Llama-3.2-90B-Vision-Instruct#

Overview#

The Meta Llama 3.2 Vision collection of multimodal large language models (LLMs) is a collection of pre-trained and instruction-tuned image reasoning generative models in 11B and 90B sizes (text + images in / text out). The Llama 3.2 Vision instruction-tuned models are optimized for visual recognition, image reasoning, captioning, and answering general questions about an image. The models outperform many of the available open source and closed multimodal models on common industry benchmarks. Llama 3.2 Vision models are ready for commercial use.

The 90B model is recommended for users who want to prioritize model accuracy and have a high compute budget.

Important

This model only takes requests with a single image.

Important

This model does not support tool use.

Optimized Configurations#

NVIDIA recommends at least 200GB disk space for the container and model.
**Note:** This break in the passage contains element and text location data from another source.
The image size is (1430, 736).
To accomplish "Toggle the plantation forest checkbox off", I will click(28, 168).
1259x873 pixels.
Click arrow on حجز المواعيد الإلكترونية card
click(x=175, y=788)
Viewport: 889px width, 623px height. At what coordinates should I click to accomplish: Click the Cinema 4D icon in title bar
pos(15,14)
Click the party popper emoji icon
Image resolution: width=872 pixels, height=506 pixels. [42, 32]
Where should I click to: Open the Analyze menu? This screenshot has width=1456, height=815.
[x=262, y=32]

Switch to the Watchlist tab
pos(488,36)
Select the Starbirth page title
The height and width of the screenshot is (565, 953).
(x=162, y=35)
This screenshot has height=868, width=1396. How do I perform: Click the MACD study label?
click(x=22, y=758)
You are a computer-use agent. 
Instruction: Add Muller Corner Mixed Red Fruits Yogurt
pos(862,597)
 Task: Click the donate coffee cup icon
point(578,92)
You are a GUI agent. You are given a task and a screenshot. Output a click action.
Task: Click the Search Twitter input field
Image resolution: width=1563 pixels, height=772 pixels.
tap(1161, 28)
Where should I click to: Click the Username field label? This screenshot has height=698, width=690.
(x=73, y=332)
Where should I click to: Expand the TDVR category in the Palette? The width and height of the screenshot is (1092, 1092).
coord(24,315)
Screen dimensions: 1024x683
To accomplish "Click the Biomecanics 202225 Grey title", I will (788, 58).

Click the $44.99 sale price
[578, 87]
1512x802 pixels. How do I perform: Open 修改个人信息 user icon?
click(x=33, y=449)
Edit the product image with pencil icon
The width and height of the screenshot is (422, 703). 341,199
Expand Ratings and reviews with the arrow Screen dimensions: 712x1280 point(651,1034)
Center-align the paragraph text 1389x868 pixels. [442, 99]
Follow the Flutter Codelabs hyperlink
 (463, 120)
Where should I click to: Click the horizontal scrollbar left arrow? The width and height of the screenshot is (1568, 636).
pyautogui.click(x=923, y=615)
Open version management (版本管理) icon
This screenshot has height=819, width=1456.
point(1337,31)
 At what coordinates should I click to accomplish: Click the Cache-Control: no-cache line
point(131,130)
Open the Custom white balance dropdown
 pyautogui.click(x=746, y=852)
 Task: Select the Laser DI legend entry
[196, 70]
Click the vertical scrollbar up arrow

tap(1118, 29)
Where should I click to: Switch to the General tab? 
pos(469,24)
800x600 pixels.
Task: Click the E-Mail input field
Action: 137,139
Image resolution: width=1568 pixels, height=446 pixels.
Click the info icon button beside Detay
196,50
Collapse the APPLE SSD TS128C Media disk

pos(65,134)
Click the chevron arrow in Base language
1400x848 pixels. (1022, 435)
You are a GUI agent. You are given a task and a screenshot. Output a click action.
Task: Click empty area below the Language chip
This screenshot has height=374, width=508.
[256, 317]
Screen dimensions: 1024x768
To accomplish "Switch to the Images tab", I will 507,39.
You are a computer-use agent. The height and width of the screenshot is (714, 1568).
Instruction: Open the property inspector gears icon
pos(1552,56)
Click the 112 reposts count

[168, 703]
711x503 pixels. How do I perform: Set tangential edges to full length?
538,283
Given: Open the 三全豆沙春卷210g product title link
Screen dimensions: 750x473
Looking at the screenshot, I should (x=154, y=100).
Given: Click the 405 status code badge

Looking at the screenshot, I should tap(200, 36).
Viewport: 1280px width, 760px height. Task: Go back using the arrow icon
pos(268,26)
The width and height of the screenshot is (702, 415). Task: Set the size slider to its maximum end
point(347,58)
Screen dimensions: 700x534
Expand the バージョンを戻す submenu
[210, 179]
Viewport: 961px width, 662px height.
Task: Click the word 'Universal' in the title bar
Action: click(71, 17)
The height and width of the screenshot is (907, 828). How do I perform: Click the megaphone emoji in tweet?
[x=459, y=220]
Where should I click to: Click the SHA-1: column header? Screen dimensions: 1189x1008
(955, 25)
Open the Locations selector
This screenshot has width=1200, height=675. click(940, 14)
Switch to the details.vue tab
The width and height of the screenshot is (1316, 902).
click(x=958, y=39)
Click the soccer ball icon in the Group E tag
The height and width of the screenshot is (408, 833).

The GPU Memory values are in GB; The Profile indicates what the model is optimized for.

GPU	GPU Memory	Precision	Profile	# of GPUs
H200 SXM	141	BF16	Latency	4
H200 SXM	141	FP8	Latency	2
H200 SXM	141	BF16	Throughput	2
H200 SXM	141	FP8	Throughput	1
H100 SXM	80	BF16	Latency	8
H100 SXM	80	FP8	Latency	4
H100 SXM	80	BF16	Throughput	4
H100 SXM	80	FP8	Throughput	2
A100 SXM	80	BF16	Latency	8
A100 SXM	80	BF16	Throughput	4
H100 PCIe	80	BF16	Latency	8
H100 PCIe	80	FP8	Latency	4
H100 PCIe	80	BF16	Throughput	4
H100 PCIe	80	FP8	Throughput	2
A100 PCIe	80	BF16	Latency	8
A100 PCIe	80	BF16	Throughput	4
L40S	48	BF16	Throughput	8

Non-optimized Configuration#

For GPU configurations not listed above, NIM for VLMs offers competitive performance through a custom vLLM backend. Any NVIDIA GPU with sufficient memory, or multiple homogeneous NVIDIA GPUs with sufficient aggregate memory, should be able to run this model, though this is not guaranteed.

Important

Requires compute capability >= 7.0 (8.0 for bfloat16).

The GPU Memory values are in GB; Profile is for what the model is optimized.

GPU Memory	Precision	Disk Space
240	BF16	200

Important

Try reducing the model’s context length by setting the environment variable NIM_MAX_MODEL_LEN to a smaller value (e.g., 32,768) when launching NIM if there is not enough space for KV cache of full-sized sequence.